The Chinese Communists surged into burning Pyongyang and its port, Chinnampo. At the port some 7,000 allied wounded and civilians were evacuated by sea. Six U.N. destroyers steamed 30 miles up the mine-infested Taedong estuary to a dangerous night rendezvous with the transports, then shelled Chinnampo's port installations into wreckage.

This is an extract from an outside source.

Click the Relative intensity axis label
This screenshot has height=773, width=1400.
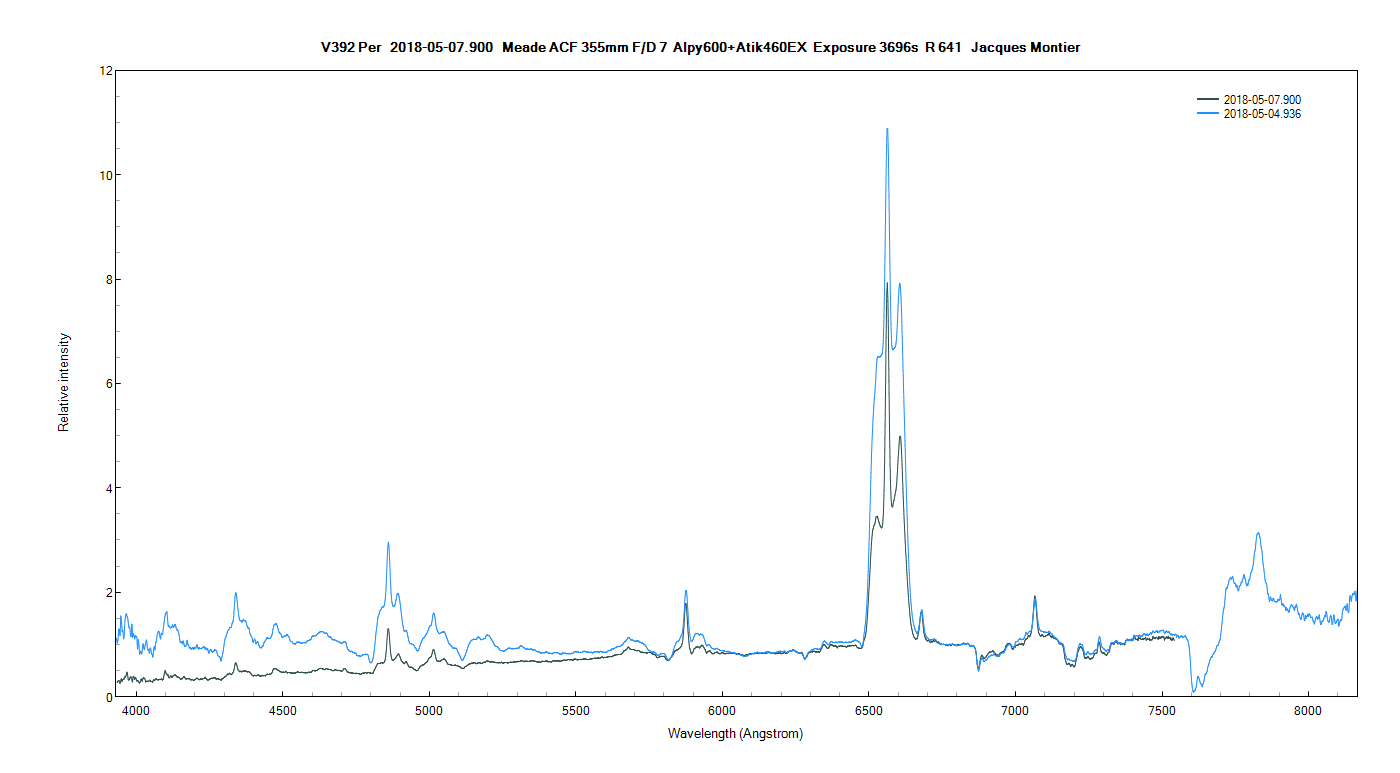tap(64, 382)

Locustlike Swarm. Because it had wheels, the Eighth outdistanced the pursuing foe. Other than patrol actions and skirmishes, there was hardly any fighting last week in the western sector, but spokesmen both in the field and in Tokyo warned that the lull was deceptive. The intelligence estimate was that 18 divisions of Chinese were trying to come to grips with the Eighth Army. Chinese crossed the Taedong estuary in a vast fleet of power junks and small craft; farther back they waded the Chongchon and tinged the icy river with blood when allied airplanes strafed them. But the locustlike swarm of the enemy never stopped.

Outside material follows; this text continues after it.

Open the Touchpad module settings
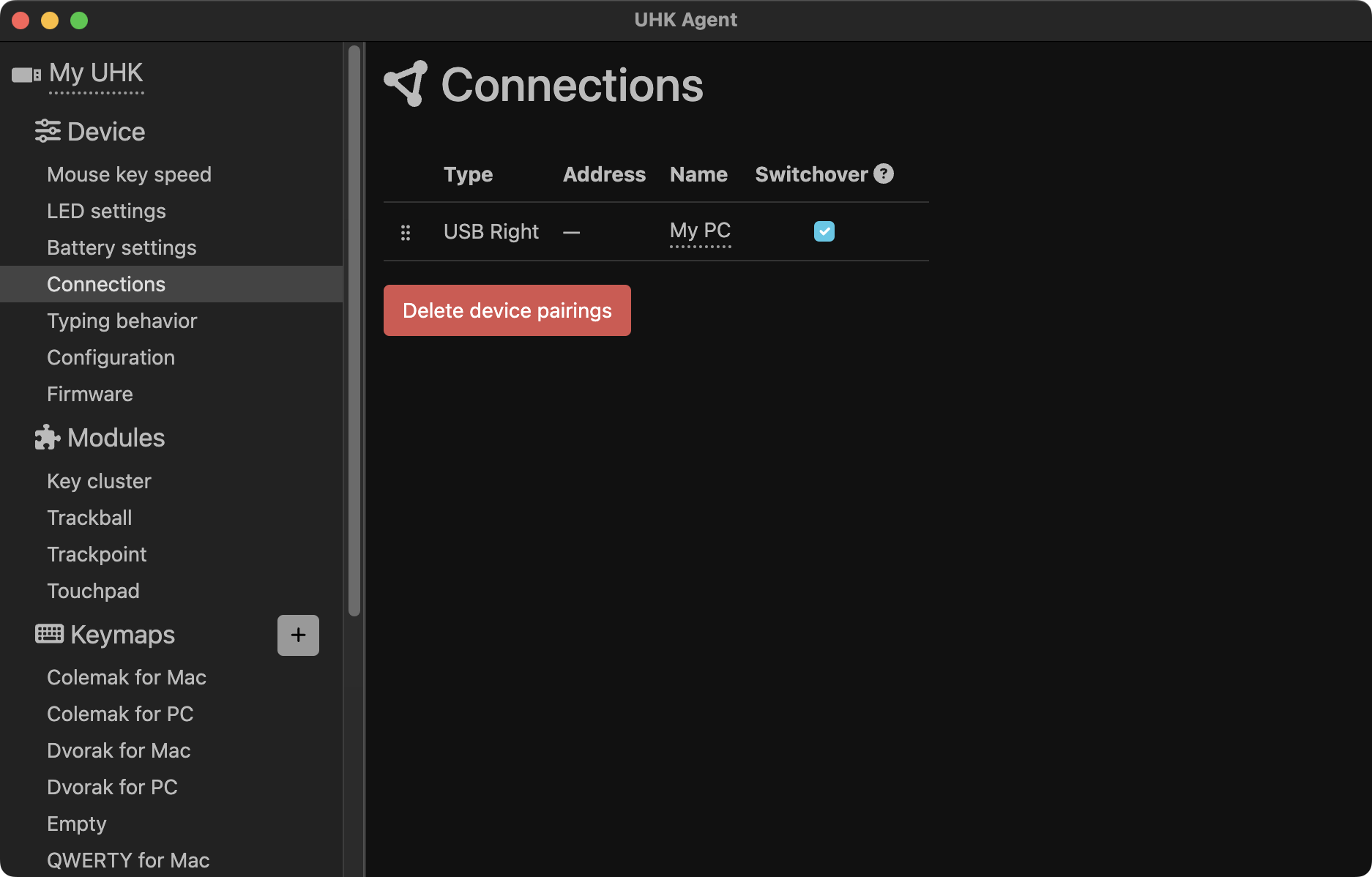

General MacArthur announced that a line from below Chinnampo to the Koksan area had been established (see map), but it was unlikely that such a line could be held, because of its open right flank.

It was later explained that the line was only a screen of "isolated outposts" which could be abandoned if necessary. South Korean units were already fighting regrouped North Koreans below the 38th parallel. Tokyo said it was a "misnomer" to call such North Koreans guerrillas--they were organized enemy spearheads.

Fare: $700. The U.S. 24th Infantry and 1st Cavalry Divisions were now stationed on the perilous right flank, replacing the fearfully mauled U.S. 2nd Division. Caught on the shoulder of the great Communist breakthrough, the 2nd would have to be reconstituted before it could fight again. It had lost a third of its combat strength in killed, wounded and missing; its 9th Regiment, first and hardest hit in the Red onslaught, was almost completely destroyed. The division's 237 officer casualties included five doctors and two chaplains.

Retreat is contagious. Already some Korean civilians were leaving Seoul for the south, and the price of a truck ride to Pusan hovered around three million won ($700). President Syngman Rhee put his country, now facing invasion for the second time in six months, under martial law.